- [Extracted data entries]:
◆ ◆ ◆

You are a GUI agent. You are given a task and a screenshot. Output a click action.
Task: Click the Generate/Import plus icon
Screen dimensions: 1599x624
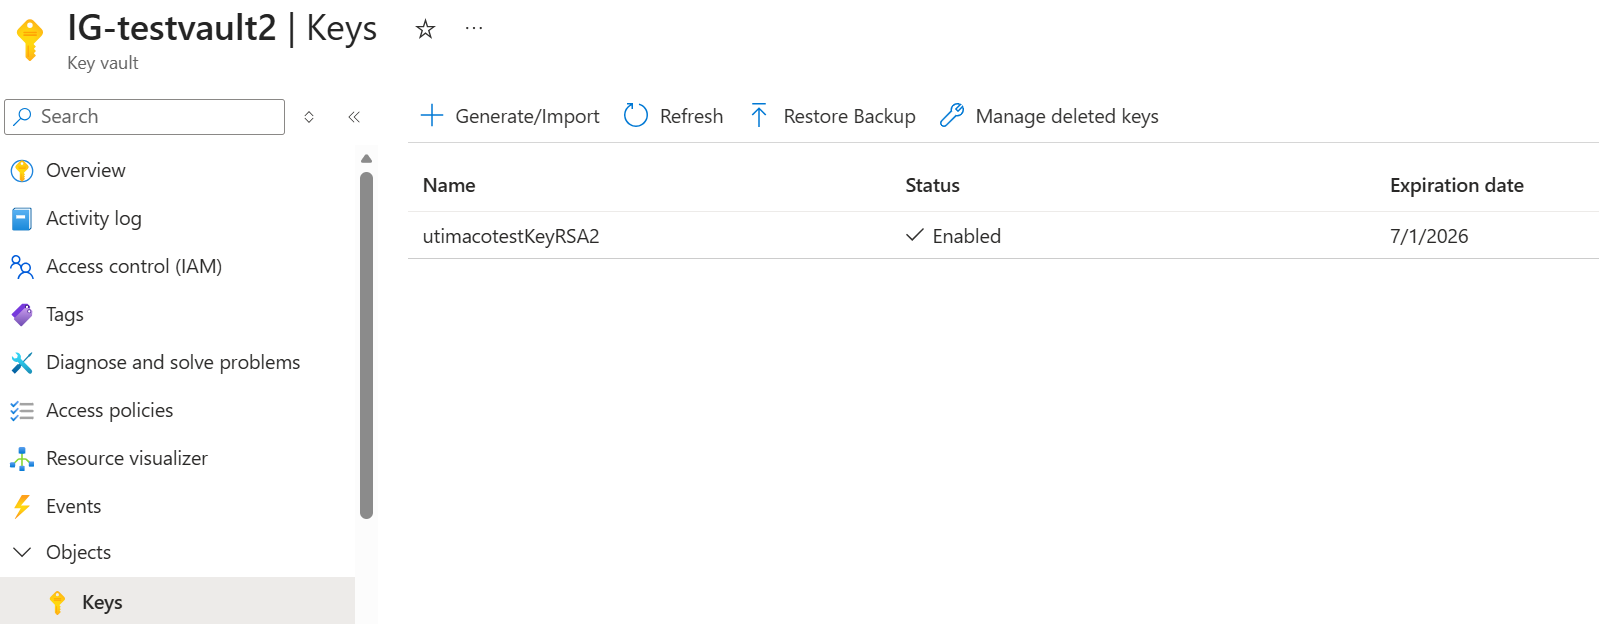point(432,116)
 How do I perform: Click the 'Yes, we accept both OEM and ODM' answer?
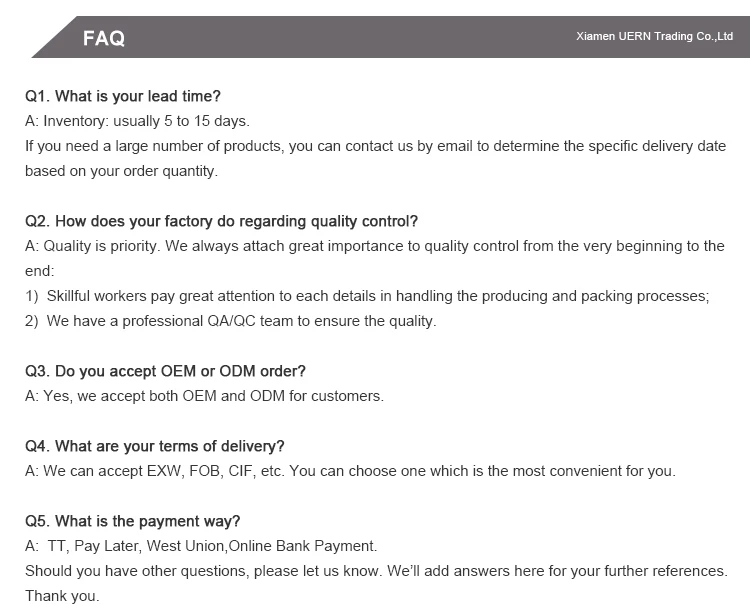pyautogui.click(x=204, y=396)
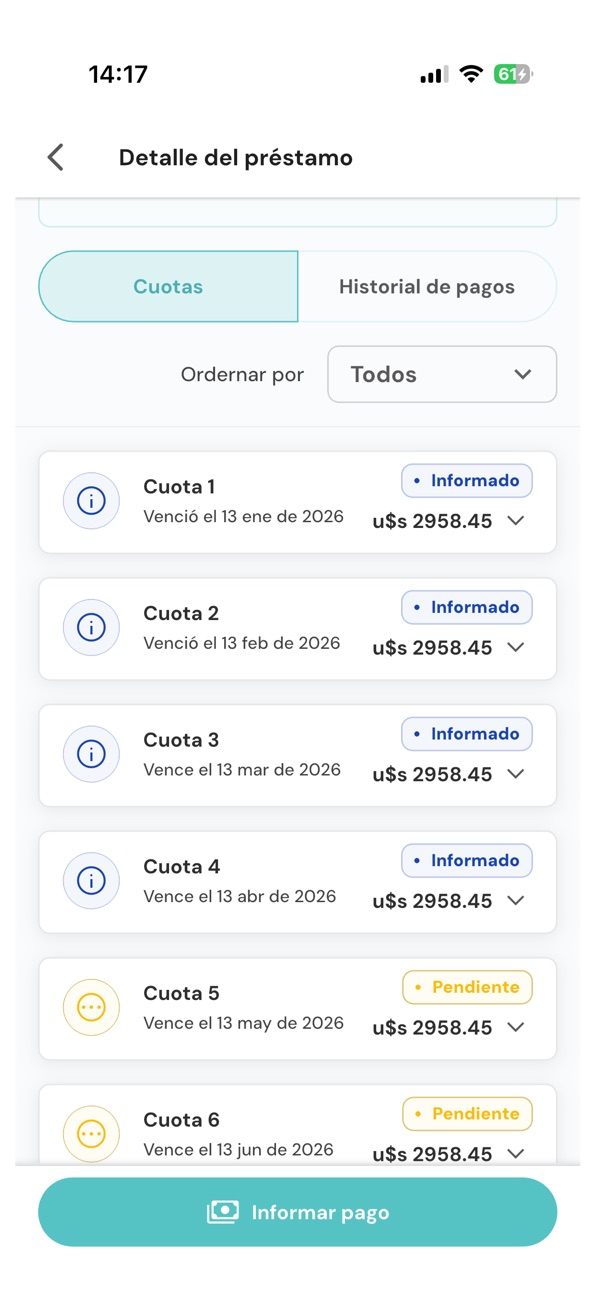Tap the Pendiente badge on Cuota 5
Image resolution: width=596 pixels, height=1290 pixels.
coord(467,987)
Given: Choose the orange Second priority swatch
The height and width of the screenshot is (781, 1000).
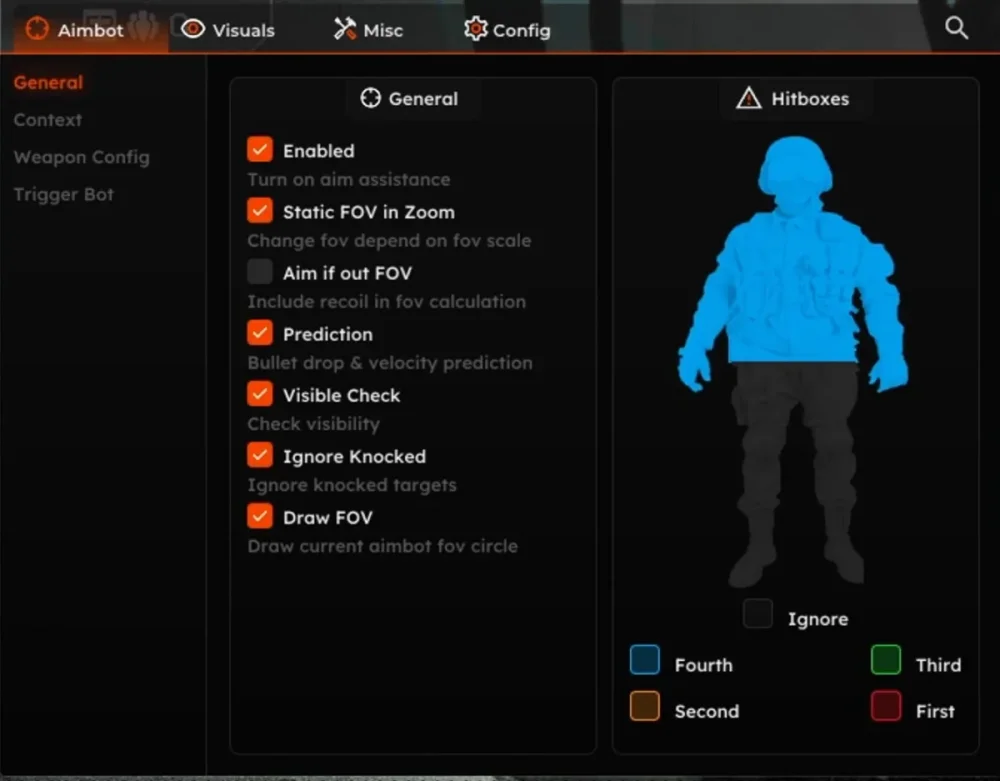Looking at the screenshot, I should (645, 706).
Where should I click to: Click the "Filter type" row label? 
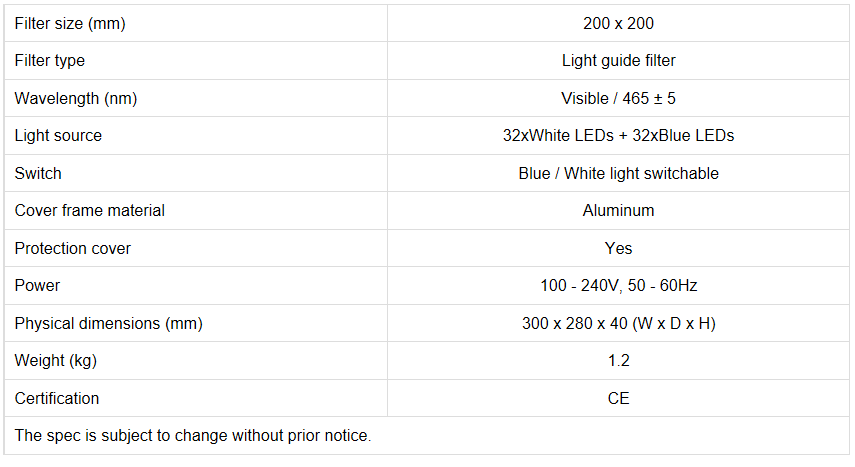tap(50, 61)
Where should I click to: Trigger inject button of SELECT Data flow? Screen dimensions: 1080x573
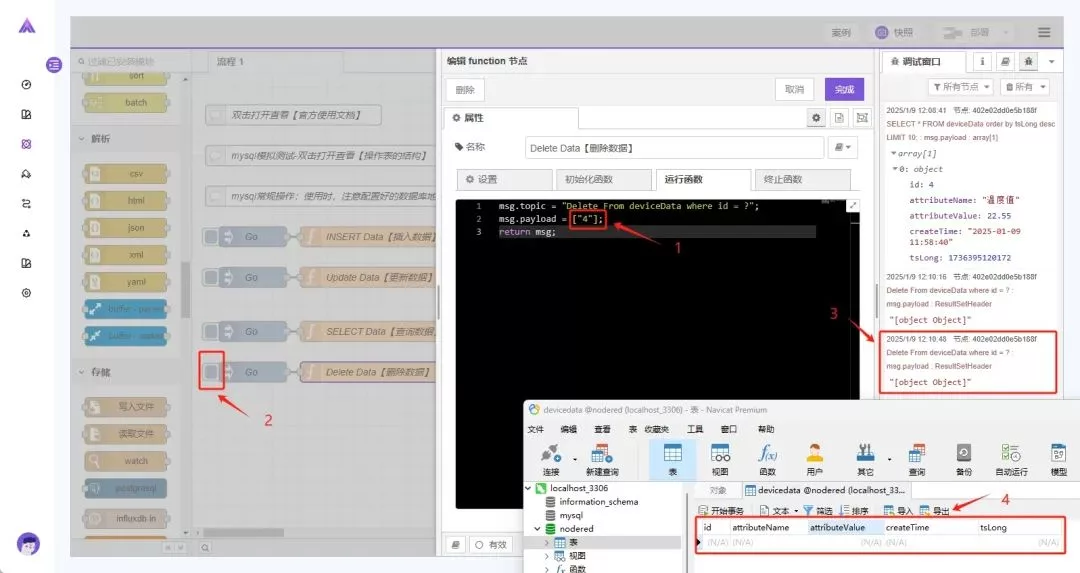pos(211,331)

◆ ◆ ◆

- [Problem]: Type the entries above out again exactly, with no pictures.

- [The completed task]:
You are a GUI agent. You are given a task and a screenshot. Output a click action.
Task: Click the Generate/Import plus icon
Screen dimensions: 1599x624
point(432,116)
 How do I perform: Click the 'Yes, we accept both OEM and ODM' answer?
pyautogui.click(x=204, y=396)
Tap the Pendiente badge on Cuota 5
Image resolution: width=596 pixels, height=1290 pixels.
coord(467,987)
Given: Choose the orange Second priority swatch
The height and width of the screenshot is (781, 1000).
Looking at the screenshot, I should (645, 706).
Where should I click to: Click the "Filter type" row label? 
tap(50, 61)
Where should I click to: Trigger inject button of SELECT Data flow? Screen dimensions: 1080x573
pos(211,331)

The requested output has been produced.